Folks just a heads up Tapatalk 4 is on offer on google play for 64p

https://play.google.com/store/apps/details?id=com.quoord.tapatalkHD might just take up this offer!


----------



## Herr-B (14 Aug 2013)

I looked into the latest Tapatalk some months ago, seems that the admins of all the fora you visit also need to updatet their (free) software before this will work.

64p is definitely much better than £3.99 though.


----------



## MrGrumpy (14 Aug 2013)

This version seems to work on here as I ve been using the beta for a while now but 64p aint a bad deal??


----------



## phil_hg_uk (14 Aug 2013)

Tapatalk 4 works on here and all the other forums I use fine as I have also been using the beta.
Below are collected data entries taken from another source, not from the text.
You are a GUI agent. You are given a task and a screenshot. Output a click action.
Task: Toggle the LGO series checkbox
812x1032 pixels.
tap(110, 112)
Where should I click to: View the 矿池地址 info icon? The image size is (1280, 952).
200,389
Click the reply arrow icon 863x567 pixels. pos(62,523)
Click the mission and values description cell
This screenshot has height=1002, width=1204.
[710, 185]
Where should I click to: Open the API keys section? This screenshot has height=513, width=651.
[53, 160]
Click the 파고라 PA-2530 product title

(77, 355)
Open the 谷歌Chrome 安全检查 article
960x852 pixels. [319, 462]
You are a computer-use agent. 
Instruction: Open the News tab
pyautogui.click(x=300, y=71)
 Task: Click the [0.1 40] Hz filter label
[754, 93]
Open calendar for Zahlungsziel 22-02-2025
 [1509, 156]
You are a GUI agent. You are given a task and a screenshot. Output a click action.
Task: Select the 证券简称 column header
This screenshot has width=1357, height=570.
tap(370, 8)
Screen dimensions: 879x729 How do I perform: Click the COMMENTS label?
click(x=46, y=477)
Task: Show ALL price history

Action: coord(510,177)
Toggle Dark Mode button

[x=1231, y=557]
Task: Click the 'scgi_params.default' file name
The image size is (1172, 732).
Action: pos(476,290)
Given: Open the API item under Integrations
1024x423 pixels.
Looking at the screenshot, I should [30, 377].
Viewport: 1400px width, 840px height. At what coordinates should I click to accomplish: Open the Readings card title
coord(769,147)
It looks like Tapatalk HD has been merged with Tapatalk 4 as I had Tapatalk HD on my tablet and now it has changed to Tapatalk 4 and says I have already purchased it even though I only had Tapatalk HD.


----------



## Herr-B (14 Aug 2013)

Yeah, if you previously had HD you automatically get 4.


----------



## potsy (14 Aug 2013)

Just been on google play on my phone and it's showing £1.99


----------



## MrGrumpy (14 Aug 2013)

still shows 64p on that link.


----------



## potsy (14 Aug 2013)

MrGrumpy said:


> still shows 64p on that link.


Yep here too, just not on my phone


----------



## phil_hg_uk (14 Aug 2013)

potsy said:


> Yep here too, just not on my phone


 

Are you sure that isn't a different version of Taptalk it could be that Tapatalk 4 isn't compatible with your phone.


----------



## potsy (14 Aug 2013)

phil_hg_uk said:


> Are you sure that isn't a different version of Taptalk it could be that Tapatalk 4 isn't compatible with your phone.


Could be my phone can't have the newer version, if you scroll right to the bottom of the page in the link you'll see the version that appears on my phone, same name 'community reader' oh well, need a phone upgrade anyway


----------



## phil_hg_uk (14 Aug 2013)

potsy said:


> Could be my phone can't have the newer version, if you scroll right to the bottom of the page in the link you'll see the version that appears on my phone, same name 'community reader' oh well, need a phone upgrade anyway


 

If you log into google play on your pc using the same google account as on your phone with will say if it is not compatible with some of your devices.


----------



## numbnuts (14 Aug 2013)

What was wrong with the old one ?


----------



## Rob3rt (14 Aug 2013)

numbnuts said:


> What was wrong with the old one ?


----------



## matthat (15 Aug 2013)

numbnuts said:


> What was wrong with the old one ?


 
I was using the tapatalk Beta for a bit but it was huge and consumed to much memory on my phone so prefer the web version, Especially as Sean says there is auto screen size compatibility thing coming soon.


----------



## yello (15 Aug 2013)

> This app is incompatible with your device.


 


At 3.99, I wasn't tempted - I'm not THAT addicted to CC.


----------



## Broughtonblue (15 Aug 2013)

What does it give you different? Im just using my phone as normal, what are the benefits?


----------



## coffeejo (21 Aug 2013)

Anyone else find that in tapatalk 4, conversations aren't displayed in pages but a continuous scrolling wotsit thingy and that since it won't take you to the 1st unread post but the original, you've got to engage in a never ending scroll-fest to read the message if it's a long conversation?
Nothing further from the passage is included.